[Bug 44] New: ip_conntrak_ftp / ip_nat_ftp enhancements

bugzilla-daemon@netfilter.org bugzilla-daemon@netfilter.org
Thu, 06 Feb 2003 19:33:29 +0100


https://bugzilla.netfilter.org/cgi-bin/bugzilla/show_bug.cgi?id=44

           Summary: ip_conntrak_ftp / ip_nat_ftp enhancements
           Product: netfilter/iptables
           Version: linux-2.4.x
          Platform: All
        OS/Version: All
            Status: NEW
          Severity: enhancement
          Priority: P2
         Component: connection tracking
        AssignedTo: laforge@netfilter.org
        ReportedBy: schug@superig.com.br
                CC: netfilter-buglog@lists.netfilter.org


Well...
I have a suggestion, i dont't know how good it is for you/us, and if you'll 
accept it..., or if it exists already (i didn't find any answer for that).

For example:
All ftp connections are working fine... I have a dealer(server) who worked 
too, but about 2 weeks ago, 
they changed their ftp server a bit, what caused a little pain (data port 
never works).

What happens:

client ip (behind a linux firewall): 192.168.5.7
firewall (linux kernel 2.4.18 - adsl pppoe): 192.168.5.1(local) 200.102.30.20 
(ppp0)
ftp server (dealer) - 200.124.180.3

* they are not real...

When ftp client send a port command (dir, retrieve), all internals work fine, 
the firewall start
listening on related port, expecting 200.124.180.3:0 mask 255.255.255.255:0; 

Well, what they didnt tell me was who actually was sending data over data port 
was not 200.124.180.3, 
but 200.124.180.2 (i found it by my self, compiling kernel, enabling debugs, 
inserting my own code, 
trying to understand what was going on.
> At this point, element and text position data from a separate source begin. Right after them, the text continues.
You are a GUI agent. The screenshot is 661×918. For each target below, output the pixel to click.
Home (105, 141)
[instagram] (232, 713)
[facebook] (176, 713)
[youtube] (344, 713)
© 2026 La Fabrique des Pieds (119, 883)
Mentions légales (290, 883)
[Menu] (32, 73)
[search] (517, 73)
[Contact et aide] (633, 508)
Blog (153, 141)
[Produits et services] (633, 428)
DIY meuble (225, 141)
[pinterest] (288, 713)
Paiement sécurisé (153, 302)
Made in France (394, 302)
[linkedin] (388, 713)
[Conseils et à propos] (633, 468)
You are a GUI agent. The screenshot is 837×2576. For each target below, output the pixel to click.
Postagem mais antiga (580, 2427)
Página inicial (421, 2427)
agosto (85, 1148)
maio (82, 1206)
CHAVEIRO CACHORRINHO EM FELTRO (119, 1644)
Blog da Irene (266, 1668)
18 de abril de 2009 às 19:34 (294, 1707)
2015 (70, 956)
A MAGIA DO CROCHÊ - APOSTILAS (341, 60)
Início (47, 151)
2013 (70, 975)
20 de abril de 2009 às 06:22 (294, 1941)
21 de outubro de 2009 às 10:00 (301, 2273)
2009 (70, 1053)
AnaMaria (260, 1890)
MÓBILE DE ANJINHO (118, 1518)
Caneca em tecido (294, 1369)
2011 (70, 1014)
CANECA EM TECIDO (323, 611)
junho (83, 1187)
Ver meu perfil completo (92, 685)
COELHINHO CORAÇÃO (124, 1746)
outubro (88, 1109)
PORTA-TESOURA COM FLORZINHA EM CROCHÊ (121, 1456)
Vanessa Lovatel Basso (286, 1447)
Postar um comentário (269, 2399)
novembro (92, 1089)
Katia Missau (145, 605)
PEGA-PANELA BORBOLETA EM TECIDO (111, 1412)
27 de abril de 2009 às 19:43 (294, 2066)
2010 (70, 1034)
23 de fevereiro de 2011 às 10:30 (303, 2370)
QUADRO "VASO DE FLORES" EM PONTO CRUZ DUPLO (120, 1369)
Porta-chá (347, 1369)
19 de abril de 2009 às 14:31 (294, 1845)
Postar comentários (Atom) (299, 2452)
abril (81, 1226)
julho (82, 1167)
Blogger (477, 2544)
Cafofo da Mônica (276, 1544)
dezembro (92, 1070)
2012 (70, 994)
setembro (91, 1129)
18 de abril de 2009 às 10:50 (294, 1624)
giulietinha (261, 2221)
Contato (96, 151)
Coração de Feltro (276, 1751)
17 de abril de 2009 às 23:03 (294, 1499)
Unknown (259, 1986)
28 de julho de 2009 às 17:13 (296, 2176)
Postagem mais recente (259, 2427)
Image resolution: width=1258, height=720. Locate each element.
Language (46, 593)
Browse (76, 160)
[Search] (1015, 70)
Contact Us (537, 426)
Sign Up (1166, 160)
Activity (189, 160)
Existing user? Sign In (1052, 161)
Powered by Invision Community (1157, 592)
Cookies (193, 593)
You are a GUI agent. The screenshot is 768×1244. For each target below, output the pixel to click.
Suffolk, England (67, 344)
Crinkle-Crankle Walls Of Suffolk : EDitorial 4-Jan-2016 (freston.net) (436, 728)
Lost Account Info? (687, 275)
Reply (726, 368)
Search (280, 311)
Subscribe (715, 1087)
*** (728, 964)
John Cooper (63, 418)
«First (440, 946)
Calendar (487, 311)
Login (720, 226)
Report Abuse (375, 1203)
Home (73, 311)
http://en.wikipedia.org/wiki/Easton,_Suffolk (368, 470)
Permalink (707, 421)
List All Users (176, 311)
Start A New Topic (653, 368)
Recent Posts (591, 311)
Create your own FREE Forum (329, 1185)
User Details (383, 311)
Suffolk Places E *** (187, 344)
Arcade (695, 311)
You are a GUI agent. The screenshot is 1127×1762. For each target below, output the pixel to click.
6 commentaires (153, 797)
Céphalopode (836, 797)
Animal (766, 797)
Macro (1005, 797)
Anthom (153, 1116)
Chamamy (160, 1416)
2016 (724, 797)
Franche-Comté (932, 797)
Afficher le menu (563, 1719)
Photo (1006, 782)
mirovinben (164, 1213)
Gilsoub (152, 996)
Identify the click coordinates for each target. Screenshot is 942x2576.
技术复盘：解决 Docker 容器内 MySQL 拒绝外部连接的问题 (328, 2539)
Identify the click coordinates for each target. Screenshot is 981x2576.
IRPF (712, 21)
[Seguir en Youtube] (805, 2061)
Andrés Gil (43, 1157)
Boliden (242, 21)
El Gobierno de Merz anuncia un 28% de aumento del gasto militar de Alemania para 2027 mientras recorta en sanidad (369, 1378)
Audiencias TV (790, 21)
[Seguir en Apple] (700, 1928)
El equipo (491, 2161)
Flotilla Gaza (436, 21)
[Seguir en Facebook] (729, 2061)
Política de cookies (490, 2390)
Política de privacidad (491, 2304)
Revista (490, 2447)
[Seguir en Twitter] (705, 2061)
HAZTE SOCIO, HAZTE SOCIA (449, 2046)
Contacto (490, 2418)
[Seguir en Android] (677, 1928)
I ).

After that i changed the code a bit, making related ports expect 
200.124.180.0:0 mask 255.255.255.0:0 
(all in ip_nat_ftp.c ** i didnt go deep, making it work for a while **), 
recompiling, inserting module 
and testing. Worked fine...

What i am asking is, if you could fix this for future releases (or patches), 
and user could insert 
rules to the related ip/ports, in user space, making it more *reliable* for 
servers that we expect 
is doing this. 
 
Thanks a lot, and I really appreciate if you read and make this.
 
a big hug

Antonio
schug@superig.com.br



------- You are receiving this mail because: -------
You are on the CC list for the bug, or are watching someone who is.